Out of the other baths, one more deserves a special mention. Its large round reservoir is made from hinoki (Japanese cedarwood) and is complemented by a beautiful traditional room design. Filled with hot water it gives off a gentle scent of cedar. While there are not any mixed spas, this one alternates between men-only or women-only, so anyone can enjoy the special experience during their stay.
Top-notch Japanese dining
Wakamatsu offers two kinds of plans: a lodging-only plan, and lodging with meal plan, and the latter offers traditional multi-course meals (known as “kaiseki ryōri”) as well as Japanese meals à la carte. The food is based on local ingredients (such as seafood or local varieties of chicken or beef) and varies by season.
You can of course order a meal or reserve a dinner for later too. This is the kind of flexibility is not often found in a ryokan and it may come very handy if you plan to travel around a lot, but I would strongly recommend having a dinner at the ryokan at least once. Let me explain what kaiseki ryōri is about and share my experience with Wakamatsu Ryokan.

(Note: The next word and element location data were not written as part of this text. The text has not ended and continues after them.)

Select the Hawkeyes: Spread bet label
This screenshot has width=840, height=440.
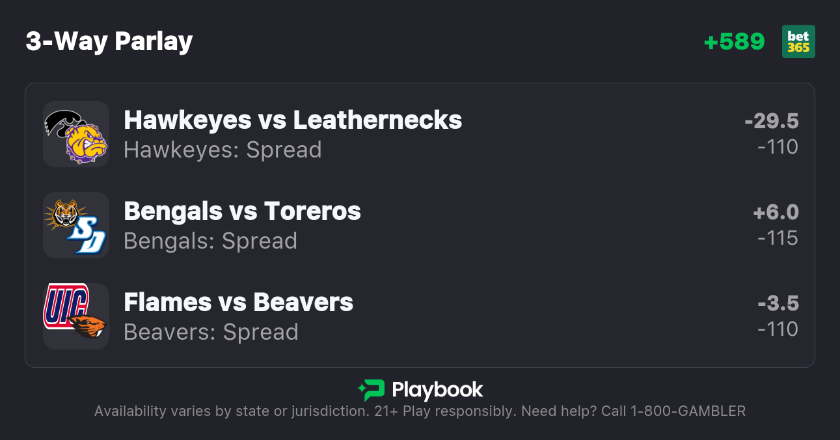[223, 150]
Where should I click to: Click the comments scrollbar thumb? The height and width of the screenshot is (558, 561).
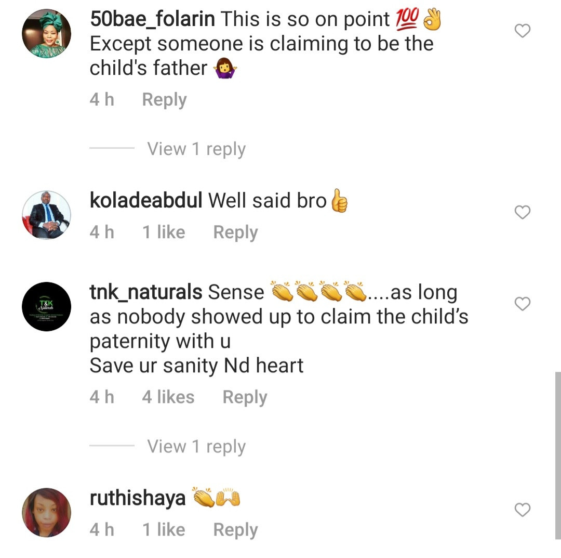(557, 452)
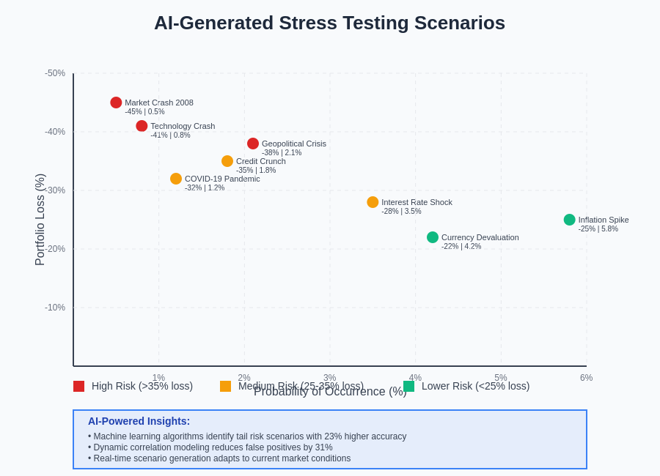The image size is (660, 476).
Task: Click the orange Medium Risk legend swatch
Action: click(225, 386)
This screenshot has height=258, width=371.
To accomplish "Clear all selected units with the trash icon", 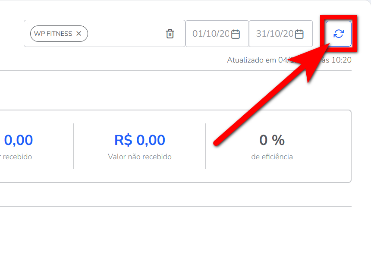I will [170, 34].
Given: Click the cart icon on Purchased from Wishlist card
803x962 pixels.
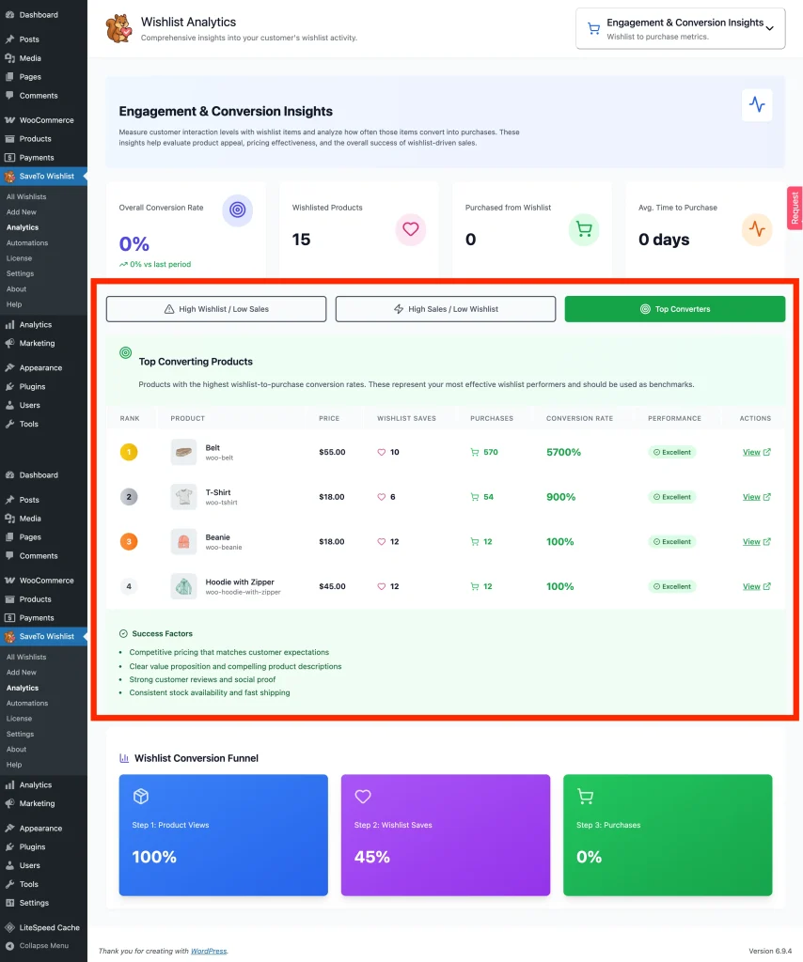Looking at the screenshot, I should pos(583,228).
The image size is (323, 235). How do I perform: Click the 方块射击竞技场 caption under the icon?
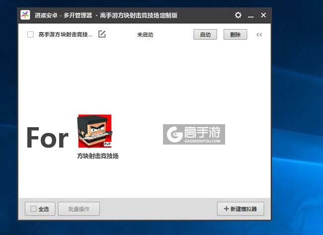97,156
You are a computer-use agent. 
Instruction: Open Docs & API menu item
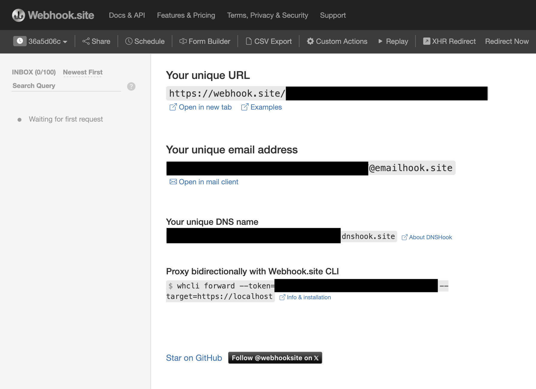tap(127, 15)
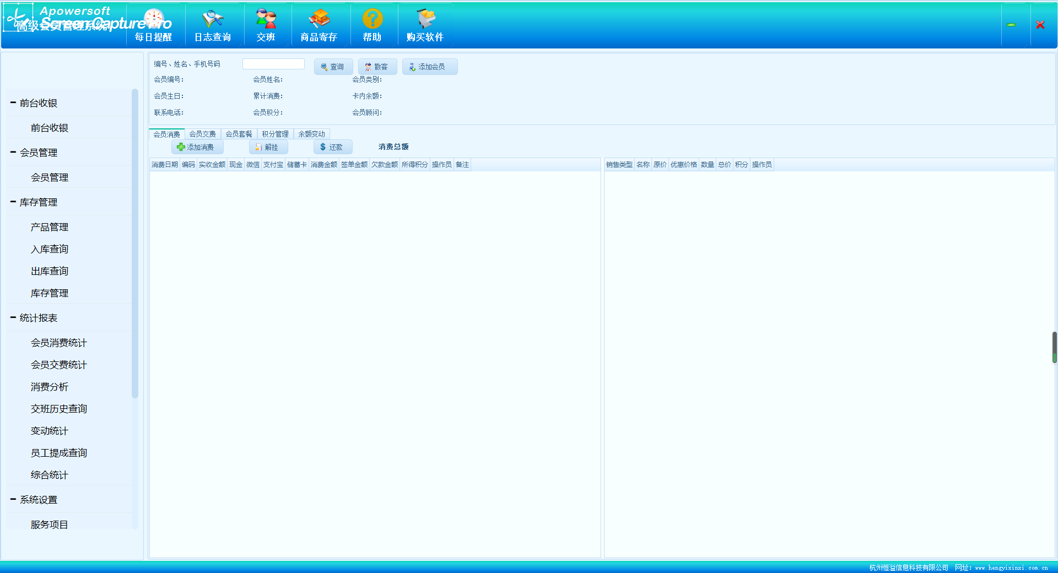Collapse the 前台收银 section in sidebar
This screenshot has width=1058, height=573.
[x=13, y=103]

A full kaiseki dinner consists of about a dozen courses, each being served individually on a plate carefully chosen by the chef and often actually consisting of several bite-sized items. If you are new to Japanese cuisine, kaiseki ryōri may serve as a perfect introductory experience, giving you a taste of all the best foods the given region and season has to offer, while even if you have lived in Japan for a while, each kaiseki ryōri experience is bound to surprise you with something new.
Even though kaiseki ryōri will include items you might expect, such as raw fish served as sashimi, that will be only one of the courses, and you may be surprised by the particular fish being served. If you are not particularly fond of raw fish, then you may enjoy boiled seafood in the other courses. The nimono (boiled food) course we had in September contained hamo (conger pike) with a slightly chewy yet tender texture. I also loved the subtle taste of the Japanese watarigani crab in Nanzenji chawanmushi (a type of Japanese steamed egg custard) complemented by shiitake mushrooms. You can feel the Japanese four seasons through eating these dishes.
If you prefer poultry to fish, you will not be disappointed either. Central Japan is known for its fondness of chicken meat and has several regional varieties that have escaped the modern breeding race targeted at mass production. One of the slightly larger courses we had consisted of okumino jidori (local chicken breed from Gifu, Central Japan) served with eggplant and grated daikon (Japanese white radish). This really surprised me, as I expected the more common, but also delicious, Nagoya kōchin chicken. But the okumino jidori proved to be the best chicken I’ve ever had, being juicy and full of taste.
If this is your first experience with kaiseki ryōri, you may be confused by the order of the courses. In general there will be several of them on your table at any time, but there is no need to worry as you can freely choose what to eat and when to eat it. That said, the closing item is traditionally a bowl of rice with tsukemono (pickles). If you are already full by that time or want to leave some room for a dessert (more on that in a moment!), feel free to skip it.
Kaiseki ryōri at Wakamatsu also has something to offer for those who have a sweet tooth. First of all, Japanese cuisine is known for combining sweet and savory, but there is also a dessert at the end of the dinner. We had a sorbet flavored with yuzu (Japanese fragrant citrus) with a red wine fig compote. Combining sweet fig and lightly sour yuzu, cool sorbet and wine (to warm you up a bit), it was as well-balanced as the whole dinner.